SPIES
FOR THE POPE
"Spies for the Pope" by Douglas Lackey is a sweeping historical drama that charts the tragic career of Giulio Caesare Vanini (1585-1619), an Italian philosopher recruited by the Vatican, in Lackey’s telling, for an impossible mission: stopping the Thirty Years War by reconciling through diplomacy the Catholic and Protestant antagonisms of key European countries. Theater for the New City (TNC), which has been Lackey's theatrical home since 2003, will present the work's premiere run November 9 to 26. Director Alexander Harrington has collaborated with Lackey on four prior plays and shares his interest in historical drama. All of Lackey’s previous plays have been praised for their deft mixtures of philosophy, romance and politics.

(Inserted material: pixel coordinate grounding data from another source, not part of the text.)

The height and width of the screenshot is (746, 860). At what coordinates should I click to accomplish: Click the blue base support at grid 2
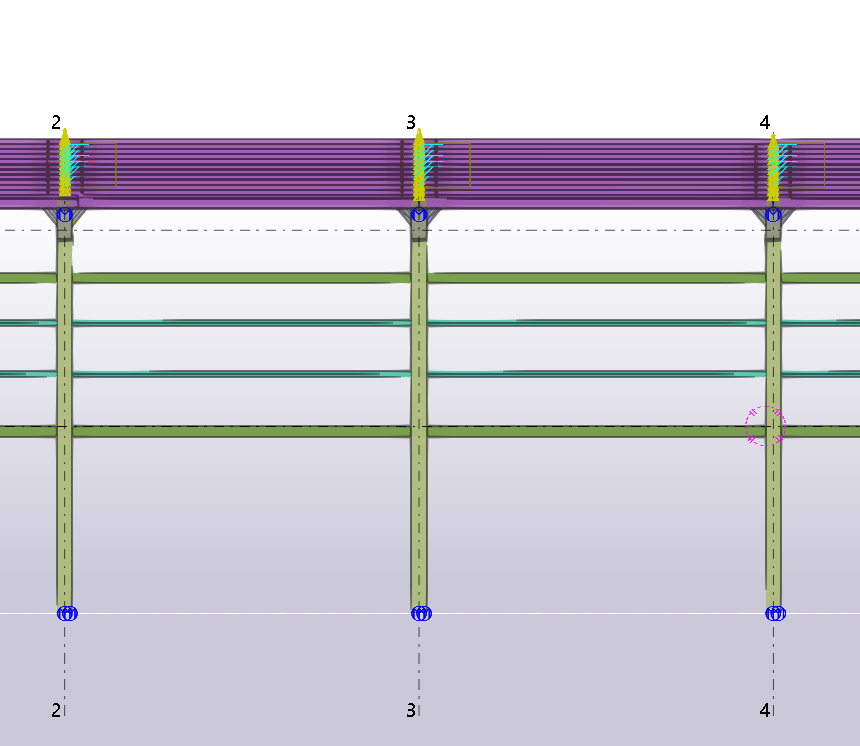point(66,613)
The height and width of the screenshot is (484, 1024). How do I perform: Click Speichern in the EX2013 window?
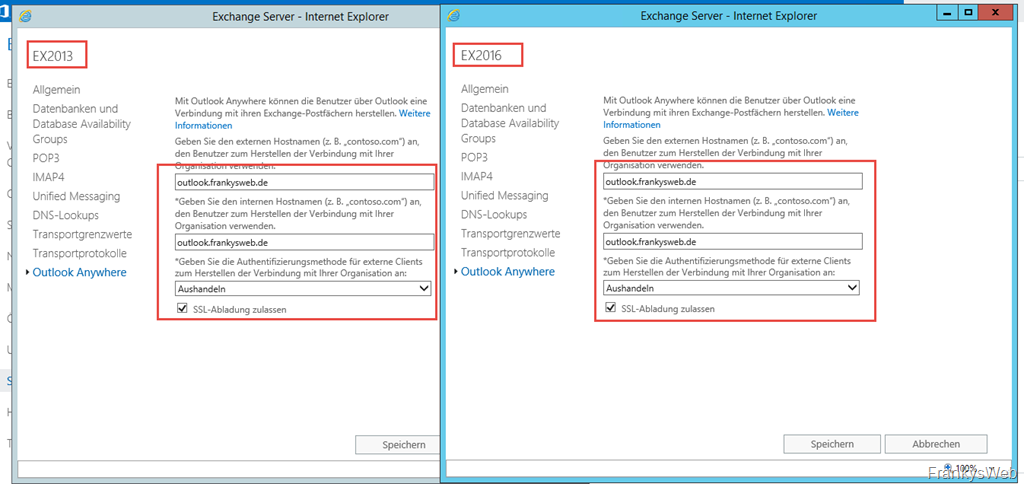pos(397,445)
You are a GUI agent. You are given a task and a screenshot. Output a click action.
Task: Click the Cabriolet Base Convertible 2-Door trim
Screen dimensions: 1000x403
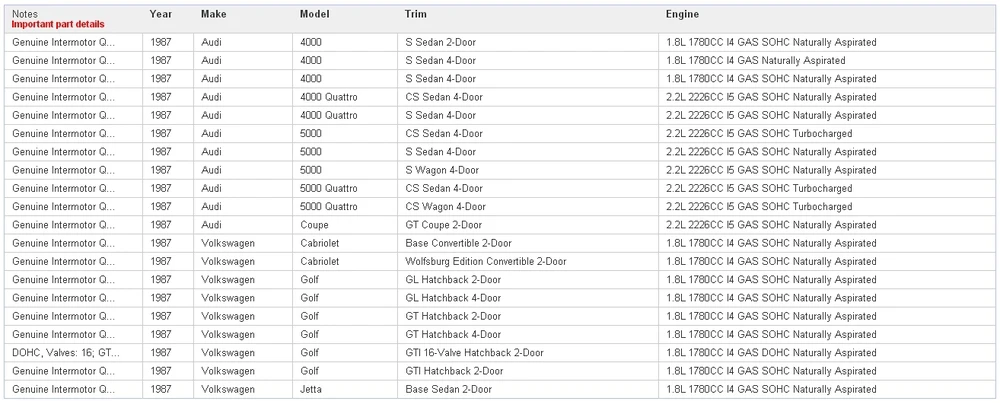pyautogui.click(x=459, y=244)
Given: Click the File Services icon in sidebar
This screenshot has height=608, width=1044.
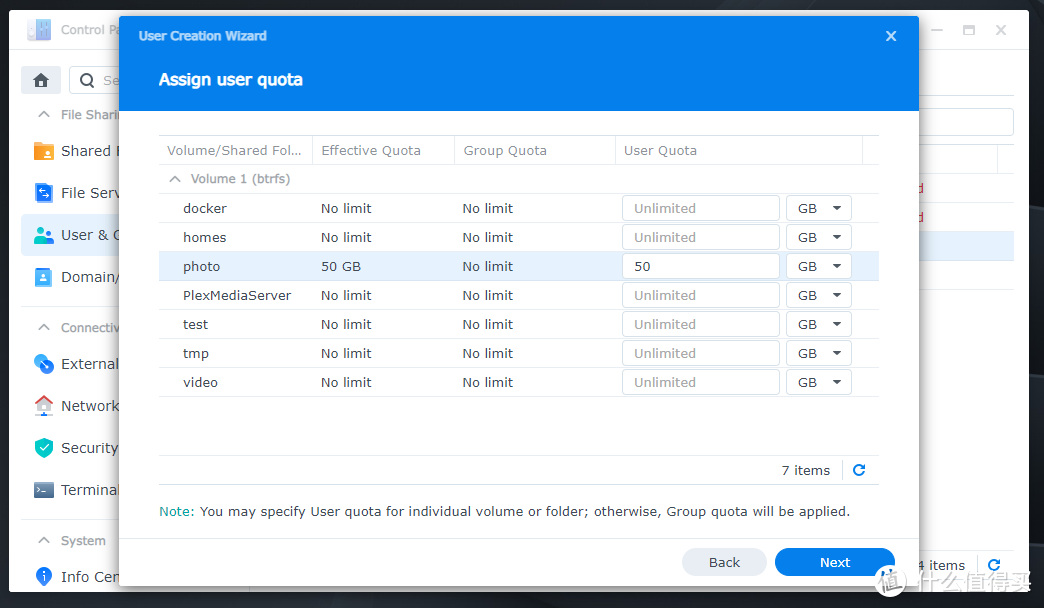Looking at the screenshot, I should pos(44,193).
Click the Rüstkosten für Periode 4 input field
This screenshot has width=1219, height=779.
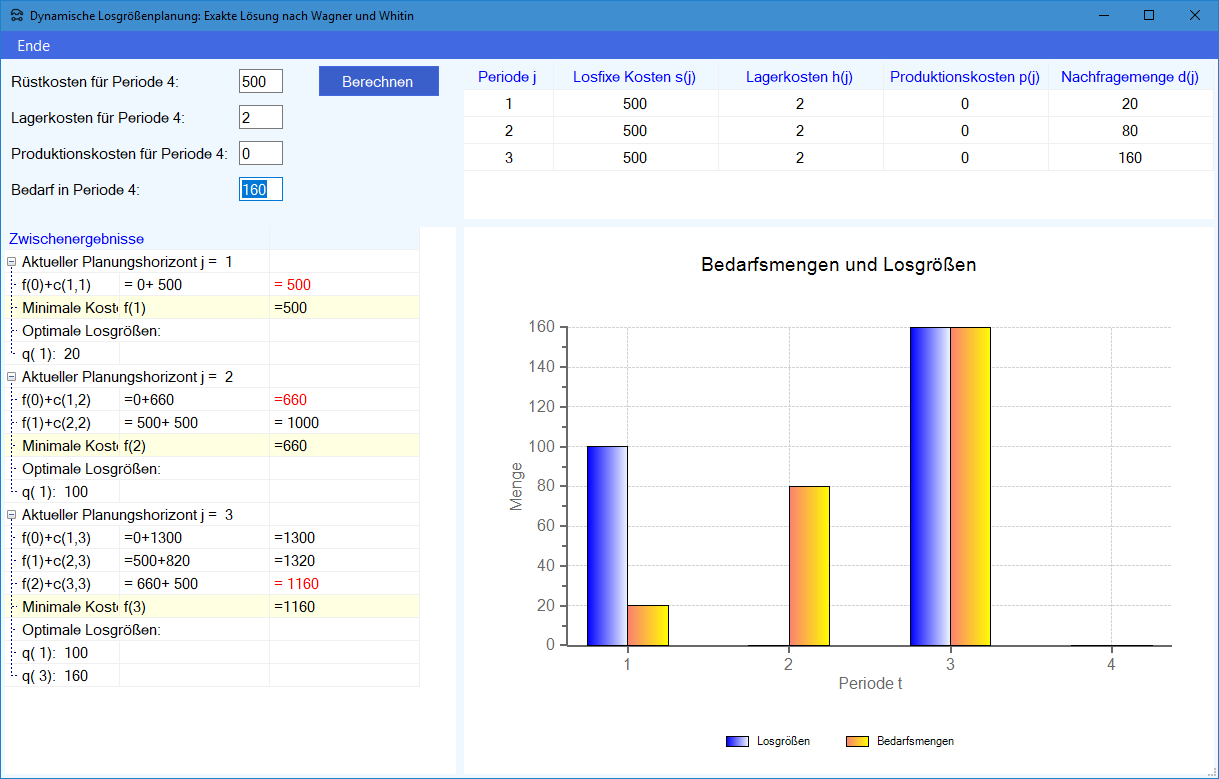(261, 82)
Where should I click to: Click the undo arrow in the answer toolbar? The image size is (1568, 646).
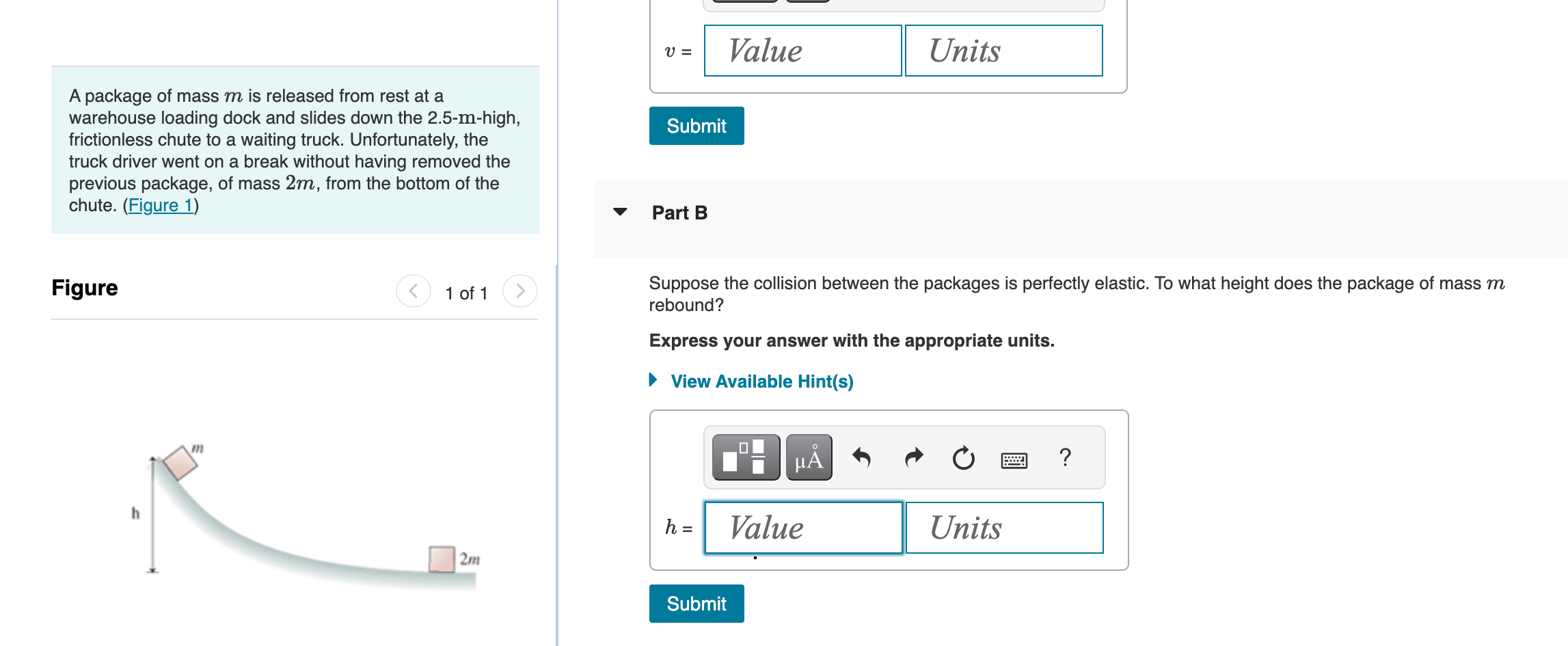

Giulio Cesare Vanini, the Italian philosopher, scientist and “the prince of libertines,” was among the first Western scientists to view the world as entirely governed by natural laws. His attempts to remain loyal to both science and religion led to his execution in 1619 on a false charge of atheism. Admirers of Vanini in the 19th century placed a plaque on the site of his execution reading “to a martyr for freedom of thought.” In 2015 the plaque was spray-painted by an anonymous fanatic with the words “He got what he deserved.” The audience is invited to reach its own verdict on this question.
The play is a continent-trotting, picaresque spy story. It unfolds with two Capuchin Friars, Vanini and his companion (and some time lover) Brother Markus, crusading for Catholicism across Europe. Markus proves to be a dangerous acolyte who is progressively susceptible to the Protestant cause. Vanini himself falls under the spell of Elizabeth Stuart, the Protestant daughter of the England's King James I, who was briefly the Queen of Bohemia. Her husband’s ambitions are a precipitating factor of the coming war.
Vanini’s desperate pleas for peace in the capitals of Bohemia, England, The Netherlands and France only manage to reveal deeper and deeper contrasts between the worldviews of the opposing sides, a clash of ideologies against which reason cannot prevail. When tenets of faith (like the reality of transubstantiation) become fighting words, the status of science becomes a political issue, and the philosopher Descartes ("I think therefore I am") is dragged into the fight. Only music can provide respite for Vanini and Elizabeth and songs from Dowland and Monteverdi are woven into their scenes.
Vanini and his young companion zig-zag across Europe, changing clothes, politics, and even their religion along the way. They emerge at religious flashpoints in unsuccessful attempts to maintain the peace, surviving close calls with narrow escapes until Vanini's luck runs out. He is celebrated in Italy today as “one of the three martyrs for freedom of thought.”